If you are a CEO, my suggestion is this:

 

  1. First, calculate how many Account Managers you can afford base on your operating budget. For example, if your operating budget allows for $200,000 as annual salary for Account Managers, and if each Account Manager’s average annual salary is $50,000, then you can hire 4 Account Managers.
  2. Second, identify what is the role you need your Account Manager to perform. You can refer to my post on “Secrets to Successful Account Management”, to understand the function of Account Management. Base on the role and job description, estimate how many customers do you think each Account Manager can optimally serve. Then compute the total quantity of customers your company can give the special attention to and define them as Key Accounts.  For example, if you require your Account Managers to meet the customers at least once every month, and assuming that they meet one customer a day, leaving the rest of the day for other follow-up tasks, then each Account Manager can serve about 25 customers. With 4 Account Managers, you can only pick 100 customers to be classified as Key Accounts.
  3. Third, select the Key Accounts base on your company’s strategic objectives. Examples of strategic objectives are:
    • You may have 80% of your revenue contributed by 20% of your customers. Then these top 20% customers must be carefully managed. Losing any one of them will have major impact on your company’s sustainability; or
    • You may want to grow specific segment of customers, e.g. the Grocery industry. Recognising that the Grocery industry is dominated by a few key supermarkets, having a major player in the industry may help you win over many companies in the industry. In this case, you would want to pick specific companies as Strategic Account even if that company is not contributing substantially to your revenue right now.

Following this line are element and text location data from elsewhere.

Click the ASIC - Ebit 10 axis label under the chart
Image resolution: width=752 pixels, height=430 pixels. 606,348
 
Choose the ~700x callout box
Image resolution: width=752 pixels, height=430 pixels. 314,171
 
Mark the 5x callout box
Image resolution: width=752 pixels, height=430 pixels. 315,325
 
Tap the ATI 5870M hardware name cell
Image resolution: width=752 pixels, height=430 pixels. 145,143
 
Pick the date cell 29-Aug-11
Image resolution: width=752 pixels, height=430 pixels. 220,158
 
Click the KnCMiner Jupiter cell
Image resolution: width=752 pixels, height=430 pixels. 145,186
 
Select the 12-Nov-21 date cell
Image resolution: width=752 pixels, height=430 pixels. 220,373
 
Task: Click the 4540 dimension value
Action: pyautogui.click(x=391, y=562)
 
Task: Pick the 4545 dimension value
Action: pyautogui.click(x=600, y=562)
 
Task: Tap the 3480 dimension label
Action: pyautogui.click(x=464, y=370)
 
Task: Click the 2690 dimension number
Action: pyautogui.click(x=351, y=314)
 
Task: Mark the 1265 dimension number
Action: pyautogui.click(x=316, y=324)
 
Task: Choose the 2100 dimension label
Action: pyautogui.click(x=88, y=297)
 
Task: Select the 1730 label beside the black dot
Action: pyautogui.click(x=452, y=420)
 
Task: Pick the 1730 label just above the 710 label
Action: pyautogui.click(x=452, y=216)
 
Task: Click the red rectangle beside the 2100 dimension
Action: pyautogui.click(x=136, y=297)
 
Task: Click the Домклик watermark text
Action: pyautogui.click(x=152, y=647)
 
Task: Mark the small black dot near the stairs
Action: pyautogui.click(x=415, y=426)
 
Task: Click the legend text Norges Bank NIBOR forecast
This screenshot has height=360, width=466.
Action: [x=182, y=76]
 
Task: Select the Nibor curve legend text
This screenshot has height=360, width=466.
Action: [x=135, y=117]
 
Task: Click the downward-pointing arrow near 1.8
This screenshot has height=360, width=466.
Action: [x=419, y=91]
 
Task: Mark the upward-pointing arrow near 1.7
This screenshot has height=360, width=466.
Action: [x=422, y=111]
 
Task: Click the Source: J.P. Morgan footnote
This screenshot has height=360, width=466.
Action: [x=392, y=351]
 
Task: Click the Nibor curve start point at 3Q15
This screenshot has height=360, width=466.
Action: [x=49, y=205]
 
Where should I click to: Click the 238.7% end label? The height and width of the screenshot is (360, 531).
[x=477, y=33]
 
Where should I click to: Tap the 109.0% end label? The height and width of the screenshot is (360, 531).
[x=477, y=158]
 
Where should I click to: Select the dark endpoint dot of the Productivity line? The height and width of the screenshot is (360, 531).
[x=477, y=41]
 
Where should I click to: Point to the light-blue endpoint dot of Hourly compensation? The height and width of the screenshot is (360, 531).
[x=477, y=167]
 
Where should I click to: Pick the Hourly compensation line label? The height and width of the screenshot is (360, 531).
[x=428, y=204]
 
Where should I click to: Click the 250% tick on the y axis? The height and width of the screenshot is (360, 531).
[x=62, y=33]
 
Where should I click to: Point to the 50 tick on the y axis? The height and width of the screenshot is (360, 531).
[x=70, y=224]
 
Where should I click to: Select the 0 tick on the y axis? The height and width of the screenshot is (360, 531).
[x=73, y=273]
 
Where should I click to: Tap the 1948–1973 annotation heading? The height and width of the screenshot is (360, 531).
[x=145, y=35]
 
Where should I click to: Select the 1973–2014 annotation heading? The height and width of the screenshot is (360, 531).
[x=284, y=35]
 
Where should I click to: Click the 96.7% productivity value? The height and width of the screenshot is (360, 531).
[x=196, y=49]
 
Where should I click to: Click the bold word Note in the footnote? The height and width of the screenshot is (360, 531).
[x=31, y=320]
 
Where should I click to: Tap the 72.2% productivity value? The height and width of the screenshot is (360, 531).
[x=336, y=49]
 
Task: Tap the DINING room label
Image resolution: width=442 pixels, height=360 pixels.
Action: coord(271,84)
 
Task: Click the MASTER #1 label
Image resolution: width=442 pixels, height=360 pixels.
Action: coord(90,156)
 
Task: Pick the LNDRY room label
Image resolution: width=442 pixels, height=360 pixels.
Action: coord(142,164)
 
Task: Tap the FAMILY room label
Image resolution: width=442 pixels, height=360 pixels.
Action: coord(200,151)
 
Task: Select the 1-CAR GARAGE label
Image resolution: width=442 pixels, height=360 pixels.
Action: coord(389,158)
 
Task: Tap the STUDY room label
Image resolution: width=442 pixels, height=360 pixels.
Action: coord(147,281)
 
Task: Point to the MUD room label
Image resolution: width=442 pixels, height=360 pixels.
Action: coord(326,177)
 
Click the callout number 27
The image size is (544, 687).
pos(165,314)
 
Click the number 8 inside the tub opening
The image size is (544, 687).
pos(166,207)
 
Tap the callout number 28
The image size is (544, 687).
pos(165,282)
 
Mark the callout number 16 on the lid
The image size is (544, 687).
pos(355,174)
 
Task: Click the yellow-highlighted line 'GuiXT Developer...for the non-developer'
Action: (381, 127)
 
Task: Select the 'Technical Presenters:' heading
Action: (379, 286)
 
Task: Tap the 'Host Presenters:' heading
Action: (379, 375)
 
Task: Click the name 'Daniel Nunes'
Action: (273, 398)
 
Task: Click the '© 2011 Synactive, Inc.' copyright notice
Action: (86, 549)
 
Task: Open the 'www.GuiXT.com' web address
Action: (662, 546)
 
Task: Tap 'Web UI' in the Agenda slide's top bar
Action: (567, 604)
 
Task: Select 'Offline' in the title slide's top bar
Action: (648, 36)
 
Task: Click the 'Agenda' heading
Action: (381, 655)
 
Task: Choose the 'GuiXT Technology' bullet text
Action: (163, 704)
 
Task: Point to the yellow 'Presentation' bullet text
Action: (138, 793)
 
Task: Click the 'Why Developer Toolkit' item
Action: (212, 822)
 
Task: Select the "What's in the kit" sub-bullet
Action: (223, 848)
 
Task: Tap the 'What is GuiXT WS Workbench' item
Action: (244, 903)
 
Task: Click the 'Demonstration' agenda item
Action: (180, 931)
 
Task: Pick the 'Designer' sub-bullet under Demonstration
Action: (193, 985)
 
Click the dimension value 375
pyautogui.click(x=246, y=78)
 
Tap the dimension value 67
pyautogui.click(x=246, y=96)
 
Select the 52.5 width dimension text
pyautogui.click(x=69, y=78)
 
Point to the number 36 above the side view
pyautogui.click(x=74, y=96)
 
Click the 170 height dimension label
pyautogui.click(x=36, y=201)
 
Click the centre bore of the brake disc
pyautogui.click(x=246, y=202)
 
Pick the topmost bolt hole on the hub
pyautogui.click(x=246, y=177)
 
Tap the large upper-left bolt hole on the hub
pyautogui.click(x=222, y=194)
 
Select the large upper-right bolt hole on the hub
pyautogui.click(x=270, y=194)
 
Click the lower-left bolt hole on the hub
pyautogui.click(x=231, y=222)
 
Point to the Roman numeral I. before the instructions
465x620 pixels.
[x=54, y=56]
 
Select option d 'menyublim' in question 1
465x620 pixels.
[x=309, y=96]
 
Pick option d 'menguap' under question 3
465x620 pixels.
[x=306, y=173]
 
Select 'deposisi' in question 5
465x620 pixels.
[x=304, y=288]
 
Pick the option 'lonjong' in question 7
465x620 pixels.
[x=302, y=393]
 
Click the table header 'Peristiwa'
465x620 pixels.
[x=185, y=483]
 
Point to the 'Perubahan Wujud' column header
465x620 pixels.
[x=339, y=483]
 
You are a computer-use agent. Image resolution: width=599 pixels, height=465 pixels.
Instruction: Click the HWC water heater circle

How to Serve Non-Key Accounts?

If you are having thousands of business customers, then you will be wondering who is going to serve the remaining customers who are not classified as Key Accounts? All customers are important and you want them to be served well. The solution lies in the following:

      1. Leverage on call centres (customer service agents) – for many customers, all they need is to have their questions answered. They do not need an Account Manager to serve them as they do not have that many purchases. Hence, having a customer service centre is a cost effective way to serve the customers well.
      2. Leverage on Customer Service tools to effectively serve the customers. For example, tools such as Zendesk enable you to build a knowledge base, chatbot and dashboard to effectively help customers navigate your website and get the right information.

 

Conclusion

Managing customers require careful strategy so you can optimise your limited manpower and achieve your long term goals. Effective Account Management requires careful segmentation and working out the job description and measurable targets. Finally, leveraging on business tools to manage customer communication, conduct surveys and get feedback from customers will help to improve your customer service.